■ Extrait source:
━━━━━━━━━━━━━━━━━━━━
Les conflits entre les communautés ne profitent à personne ; ça endeuille pour rien. On le sait depuis, pour régner, le gouvernement divise ; il divise pour mieux régner. En quoi nos morts d’hommes peuvent-elles profiter à quelqu’un ? Il faut toutefois reconnaître que le gouvernement a une grande part de responsabilité dans tous les problèmes suscités. Au Salamat par exemple, on a constaté que certaines communautés sont armées pour tuer ; dans d’autres localités, il y a eu des pillages organisés par certains militaires. Aujourd’hui dans quelques localités, il y a des coupeurs de route, des voleurs de grand chemin qui se révèlent être des gendarmes, des militaires en service. Tout cela arrive à cause de la mal gouvernance. Tenant compte de tout cela, je dis qu’il est temps de changer totalement cette manière de gouverner.

L’actualité, c’est aussi les préparatifs du Dialogue national inclusif. Mais compte tenu de l’insécurité généralisée, pensez-vous que les populations du Tchad profond peuvent encore comprendre les enjeux de ce dialogue pour l’édification d’un nouveau Tchad ?

Bien.Le dialogue national inclusif est souhaité par toute la classe politique tchadienne. Il faudrait que nous ayons un cadre pour parler sincèrement de l’avenir de notre pays. Aujourd’hui, le Tchad est un pays sans avenir. Car l’avenir d’un pays, c’est l’école. Au Tchad, l’école n’existe pas ; nous sommes dans un pays sans avenir. D’ici à 10 ans, le Tchad sera un pays des analphabètes. A ce stade là, nous aurions besoins des coopérants pour maintenir notre administration publique. Pour éviter que cela n’arrive, il faut que nous parlions, à travers un dialogue sincère. Mais s’il faut aller au dialogue avec l’idée de conserver le pouvoir comme cela se fait actuellement, je pense que le Tchad n’aura toujours pas sa place dans le concert des nations. Je suis pessimiste.

Aujourd’hui, beaucoup de débats s’organisent autour de la forme de l’Etat pour le Tchad que nous voulons. Quel est, selon le parti URD, la forme de l’Etat qui correspondrait au Tchad de demain ?
━━━━━━━━━━━━━━━━━━━━
■ Données fournies:
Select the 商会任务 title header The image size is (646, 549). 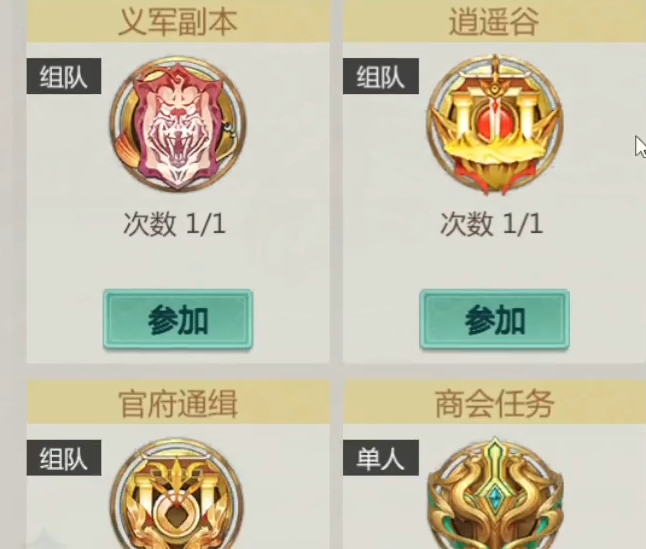click(x=494, y=402)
━━━━━━━━━━━━━━━━━━━━
■ À faire:
Recopiez mot pour mot le passage de l'extrait sur le Tchad, en commençant à « L’actualité, c’est aussi » et en terminant à « d’un nouveau Tchad ? ».

■ Réponse attendue:
L’actualité, c’est aussi les préparatifs du Dialogue national inclusif. Mais compte tenu de l’insécurité généralisée, pensez-vous que les populations du Tchad profond peuvent encore comprendre les enjeux de ce dialogue pour l’édification d’un nouveau Tchad ?